In the United States, a national coverage determination (NCD) is a set of guidelines published by the Centers for Medicare and Medicaid Services (CMS) that defines the level of coverage that Medicare and Medicaid will allow for medical procedures, services, or supplies. The Medicare National Coverage process occurs over a nine-month period, with the services and procedures restricted to items that are deemed medically necessary and appropriate. In addition to the research undertaken by CMS itself, expert testimony and clinical evidence from outside sources that are relevant to the items under consideration are studied by the Medicare Evidence Development and Coverage Advisory Committee (MEDCAC) for the first six months. The final three months encompass a 30-day period for public comments and a 60-day planning session for implementation. CMS then publishes the national coverage determination guidelines, which are binding on all Medicare providers and vendors.

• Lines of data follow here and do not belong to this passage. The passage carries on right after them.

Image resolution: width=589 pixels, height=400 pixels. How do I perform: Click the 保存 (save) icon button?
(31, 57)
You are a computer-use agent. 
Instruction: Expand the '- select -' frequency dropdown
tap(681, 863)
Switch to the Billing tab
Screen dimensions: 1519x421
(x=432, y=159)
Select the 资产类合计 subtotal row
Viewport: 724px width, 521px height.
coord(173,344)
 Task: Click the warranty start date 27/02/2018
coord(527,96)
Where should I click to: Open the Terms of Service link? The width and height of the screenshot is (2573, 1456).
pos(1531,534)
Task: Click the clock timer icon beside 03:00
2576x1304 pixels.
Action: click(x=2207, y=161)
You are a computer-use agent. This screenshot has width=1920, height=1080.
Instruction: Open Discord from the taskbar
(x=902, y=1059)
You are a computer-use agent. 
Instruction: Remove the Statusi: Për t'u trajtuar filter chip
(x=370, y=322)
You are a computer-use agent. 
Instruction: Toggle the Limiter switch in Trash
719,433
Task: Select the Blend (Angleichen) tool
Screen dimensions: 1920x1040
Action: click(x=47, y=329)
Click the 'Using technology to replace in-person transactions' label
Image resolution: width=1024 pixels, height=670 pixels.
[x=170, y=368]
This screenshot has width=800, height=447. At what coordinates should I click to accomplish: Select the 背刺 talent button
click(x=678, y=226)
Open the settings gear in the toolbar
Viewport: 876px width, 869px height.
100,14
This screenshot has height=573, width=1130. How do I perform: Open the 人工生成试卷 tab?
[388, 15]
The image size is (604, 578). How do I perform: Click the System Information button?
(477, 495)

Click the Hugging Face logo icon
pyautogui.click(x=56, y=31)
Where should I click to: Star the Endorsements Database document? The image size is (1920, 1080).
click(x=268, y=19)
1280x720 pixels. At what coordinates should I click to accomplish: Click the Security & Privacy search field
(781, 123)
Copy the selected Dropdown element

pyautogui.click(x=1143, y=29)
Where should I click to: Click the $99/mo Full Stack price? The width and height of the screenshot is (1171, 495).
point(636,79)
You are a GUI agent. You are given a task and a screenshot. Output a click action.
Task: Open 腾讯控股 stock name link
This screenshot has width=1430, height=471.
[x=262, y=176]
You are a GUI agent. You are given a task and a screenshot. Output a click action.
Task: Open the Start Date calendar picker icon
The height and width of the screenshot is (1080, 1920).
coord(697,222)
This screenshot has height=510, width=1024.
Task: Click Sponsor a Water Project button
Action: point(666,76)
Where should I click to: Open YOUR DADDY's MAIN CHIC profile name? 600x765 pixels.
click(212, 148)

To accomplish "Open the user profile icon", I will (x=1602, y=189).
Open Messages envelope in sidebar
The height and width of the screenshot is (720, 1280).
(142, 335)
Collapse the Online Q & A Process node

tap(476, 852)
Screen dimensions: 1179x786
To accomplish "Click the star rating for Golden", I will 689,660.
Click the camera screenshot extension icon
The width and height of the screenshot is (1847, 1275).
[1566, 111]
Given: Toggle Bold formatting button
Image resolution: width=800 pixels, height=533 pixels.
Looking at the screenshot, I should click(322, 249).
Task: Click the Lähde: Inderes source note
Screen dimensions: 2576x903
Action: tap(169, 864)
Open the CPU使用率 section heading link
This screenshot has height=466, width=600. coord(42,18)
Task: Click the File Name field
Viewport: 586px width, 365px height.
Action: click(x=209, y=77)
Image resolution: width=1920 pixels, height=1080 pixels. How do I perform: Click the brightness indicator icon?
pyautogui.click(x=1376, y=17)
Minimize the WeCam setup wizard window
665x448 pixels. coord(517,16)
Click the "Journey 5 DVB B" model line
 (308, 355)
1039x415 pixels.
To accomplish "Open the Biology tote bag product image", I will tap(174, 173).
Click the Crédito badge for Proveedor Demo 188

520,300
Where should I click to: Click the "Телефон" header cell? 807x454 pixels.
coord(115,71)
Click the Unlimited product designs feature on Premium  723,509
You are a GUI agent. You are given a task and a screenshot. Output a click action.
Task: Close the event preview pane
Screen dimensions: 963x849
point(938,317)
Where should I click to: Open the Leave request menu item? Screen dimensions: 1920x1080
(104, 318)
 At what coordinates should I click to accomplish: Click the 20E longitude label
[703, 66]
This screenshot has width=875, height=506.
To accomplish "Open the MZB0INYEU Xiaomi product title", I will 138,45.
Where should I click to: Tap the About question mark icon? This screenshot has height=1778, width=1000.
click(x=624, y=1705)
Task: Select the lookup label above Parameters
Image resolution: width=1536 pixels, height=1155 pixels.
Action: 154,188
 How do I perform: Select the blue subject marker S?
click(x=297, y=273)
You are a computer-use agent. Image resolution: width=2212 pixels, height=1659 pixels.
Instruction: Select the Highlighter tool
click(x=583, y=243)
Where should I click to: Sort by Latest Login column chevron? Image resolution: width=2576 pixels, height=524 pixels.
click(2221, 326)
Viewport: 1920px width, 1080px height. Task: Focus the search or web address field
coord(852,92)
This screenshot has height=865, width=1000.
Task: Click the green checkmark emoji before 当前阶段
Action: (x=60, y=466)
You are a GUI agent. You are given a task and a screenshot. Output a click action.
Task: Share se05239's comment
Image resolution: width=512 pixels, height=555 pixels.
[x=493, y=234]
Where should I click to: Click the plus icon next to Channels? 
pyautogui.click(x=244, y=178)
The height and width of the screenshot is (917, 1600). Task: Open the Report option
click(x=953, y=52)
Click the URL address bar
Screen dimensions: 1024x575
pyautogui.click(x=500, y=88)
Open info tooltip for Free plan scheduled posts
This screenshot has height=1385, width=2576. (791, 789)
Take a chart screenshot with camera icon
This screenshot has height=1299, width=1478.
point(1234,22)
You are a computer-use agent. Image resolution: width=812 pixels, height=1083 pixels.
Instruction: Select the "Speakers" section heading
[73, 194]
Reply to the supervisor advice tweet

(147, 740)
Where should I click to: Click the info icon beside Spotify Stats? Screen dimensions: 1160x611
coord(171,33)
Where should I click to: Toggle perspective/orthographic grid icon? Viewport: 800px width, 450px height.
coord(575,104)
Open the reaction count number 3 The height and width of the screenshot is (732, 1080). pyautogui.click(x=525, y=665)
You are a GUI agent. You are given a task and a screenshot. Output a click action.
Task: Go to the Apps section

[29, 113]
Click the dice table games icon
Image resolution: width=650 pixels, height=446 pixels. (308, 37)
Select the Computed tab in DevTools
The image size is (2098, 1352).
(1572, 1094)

The Medicare Prescription Drug, Improvement, and Modernization Act, enacted by the United States Congress in 2003, changed several aspects of the national coverage determination process. Each year, CMS must issue a report describing the national coverage determinations that it completed during the preceding year. All NCD requests for covered items or services that require clinical trials or external assessments must be completed within nine months of the request. For those services that do not require additional evidentiary analysis, the process must be completed within six months. CMS must register all decisions on its website and solicit public comment and opinion, which it must include in the final report.
A national coverage determination does not set forth the dollar amount that CMS will pay for a service or item, nor does it specify a code for billing. It simply determines whether and to what extent CMS will provide coverage. When a particular service, procedure, or product is not addressed by a national coverage determination, the individual Medicare contractors may determine coverage under a local coverage determination (LCD), which only pertains to the geographic region and patient population served by that contractor. LCDs are not universally binding on other contractors and providers.
Any person may apply for or request a national coverage determination for a procedure, service, or item. CMS places its first priority on Medicare and Medicaid patients, who are already enrolled and eligible to receive services. A Department Appeals Board exists to provide a way to appeal the CMS decision within 60 days of its final decision. Both the Department Appeals Board and the Medicare Coverage Advisory Committee, which advises CMS on whether certain services are reasonable and medically necessary, consist of members selected for their expertise and training in a wide range of technical, medical, and scientific areas.